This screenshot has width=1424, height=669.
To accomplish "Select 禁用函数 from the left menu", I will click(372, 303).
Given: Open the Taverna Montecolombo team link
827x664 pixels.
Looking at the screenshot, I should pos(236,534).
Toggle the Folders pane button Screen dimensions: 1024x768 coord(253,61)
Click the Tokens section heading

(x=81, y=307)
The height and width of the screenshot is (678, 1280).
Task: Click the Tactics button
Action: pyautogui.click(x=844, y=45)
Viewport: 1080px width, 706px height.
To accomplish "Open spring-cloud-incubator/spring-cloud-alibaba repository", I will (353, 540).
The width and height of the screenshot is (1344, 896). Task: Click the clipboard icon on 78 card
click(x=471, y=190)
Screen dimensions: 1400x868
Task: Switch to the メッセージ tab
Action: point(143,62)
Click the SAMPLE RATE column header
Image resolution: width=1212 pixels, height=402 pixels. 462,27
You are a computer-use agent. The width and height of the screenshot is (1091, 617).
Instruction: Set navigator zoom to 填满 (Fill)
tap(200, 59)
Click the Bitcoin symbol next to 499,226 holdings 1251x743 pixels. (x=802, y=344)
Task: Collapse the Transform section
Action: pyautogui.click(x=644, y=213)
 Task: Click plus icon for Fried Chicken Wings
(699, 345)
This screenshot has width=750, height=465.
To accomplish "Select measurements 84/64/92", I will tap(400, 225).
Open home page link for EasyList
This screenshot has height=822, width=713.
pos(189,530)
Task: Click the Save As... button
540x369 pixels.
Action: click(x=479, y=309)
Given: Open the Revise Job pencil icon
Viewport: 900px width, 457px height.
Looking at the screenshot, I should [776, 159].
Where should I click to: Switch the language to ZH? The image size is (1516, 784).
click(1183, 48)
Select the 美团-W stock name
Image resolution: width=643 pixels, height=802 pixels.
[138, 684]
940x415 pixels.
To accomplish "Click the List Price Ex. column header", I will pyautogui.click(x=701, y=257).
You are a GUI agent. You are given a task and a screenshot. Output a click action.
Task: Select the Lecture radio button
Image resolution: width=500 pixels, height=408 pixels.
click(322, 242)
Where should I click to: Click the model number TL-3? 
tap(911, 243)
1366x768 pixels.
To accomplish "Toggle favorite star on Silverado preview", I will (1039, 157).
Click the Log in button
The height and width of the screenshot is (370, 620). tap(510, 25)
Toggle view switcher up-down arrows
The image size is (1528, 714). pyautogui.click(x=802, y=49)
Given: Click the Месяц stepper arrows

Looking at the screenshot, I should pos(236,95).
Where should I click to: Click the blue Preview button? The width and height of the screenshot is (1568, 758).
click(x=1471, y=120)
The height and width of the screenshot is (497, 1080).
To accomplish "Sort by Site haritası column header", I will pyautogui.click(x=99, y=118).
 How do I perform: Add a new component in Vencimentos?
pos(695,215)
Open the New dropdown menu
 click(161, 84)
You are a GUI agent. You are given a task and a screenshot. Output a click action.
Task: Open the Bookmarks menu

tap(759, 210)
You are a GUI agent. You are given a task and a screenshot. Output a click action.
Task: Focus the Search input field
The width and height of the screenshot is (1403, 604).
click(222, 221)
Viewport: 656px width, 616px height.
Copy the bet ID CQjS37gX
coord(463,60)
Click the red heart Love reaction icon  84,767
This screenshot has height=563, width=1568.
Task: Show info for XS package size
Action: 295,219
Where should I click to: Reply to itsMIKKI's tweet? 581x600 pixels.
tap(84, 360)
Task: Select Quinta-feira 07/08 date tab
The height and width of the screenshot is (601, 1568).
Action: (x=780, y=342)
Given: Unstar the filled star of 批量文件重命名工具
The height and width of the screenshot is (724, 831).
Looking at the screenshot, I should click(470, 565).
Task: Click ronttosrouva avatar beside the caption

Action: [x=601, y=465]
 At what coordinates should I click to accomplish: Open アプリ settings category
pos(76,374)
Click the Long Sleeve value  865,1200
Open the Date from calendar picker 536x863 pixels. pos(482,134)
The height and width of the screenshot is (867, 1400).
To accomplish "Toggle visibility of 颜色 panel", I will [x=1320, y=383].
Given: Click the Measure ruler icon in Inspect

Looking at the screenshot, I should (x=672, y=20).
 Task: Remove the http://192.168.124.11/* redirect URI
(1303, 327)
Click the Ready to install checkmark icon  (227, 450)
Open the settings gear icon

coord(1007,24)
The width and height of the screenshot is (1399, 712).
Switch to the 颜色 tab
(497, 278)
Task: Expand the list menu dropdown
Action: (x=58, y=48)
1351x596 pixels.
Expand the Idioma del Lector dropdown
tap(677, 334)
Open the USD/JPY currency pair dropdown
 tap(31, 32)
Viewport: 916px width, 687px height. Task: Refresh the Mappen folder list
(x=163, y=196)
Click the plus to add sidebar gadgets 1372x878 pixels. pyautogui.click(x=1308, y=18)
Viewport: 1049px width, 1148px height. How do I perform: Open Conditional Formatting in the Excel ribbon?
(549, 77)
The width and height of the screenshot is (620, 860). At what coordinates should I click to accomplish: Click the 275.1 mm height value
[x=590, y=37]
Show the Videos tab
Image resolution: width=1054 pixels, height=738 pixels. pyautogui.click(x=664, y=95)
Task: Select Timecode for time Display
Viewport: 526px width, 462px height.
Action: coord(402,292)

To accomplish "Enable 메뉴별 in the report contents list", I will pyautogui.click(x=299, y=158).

◆ WHAT NEEDS TO BE DONE
From the data above, copy out every line with the string "star" in it.

◆ SOLUTION FOR THIS TASK
To accomplish "Toggle favorite star on Silverado preview", I will (1039, 157).
Given: Unstar the filled star of 批量文件重命名工具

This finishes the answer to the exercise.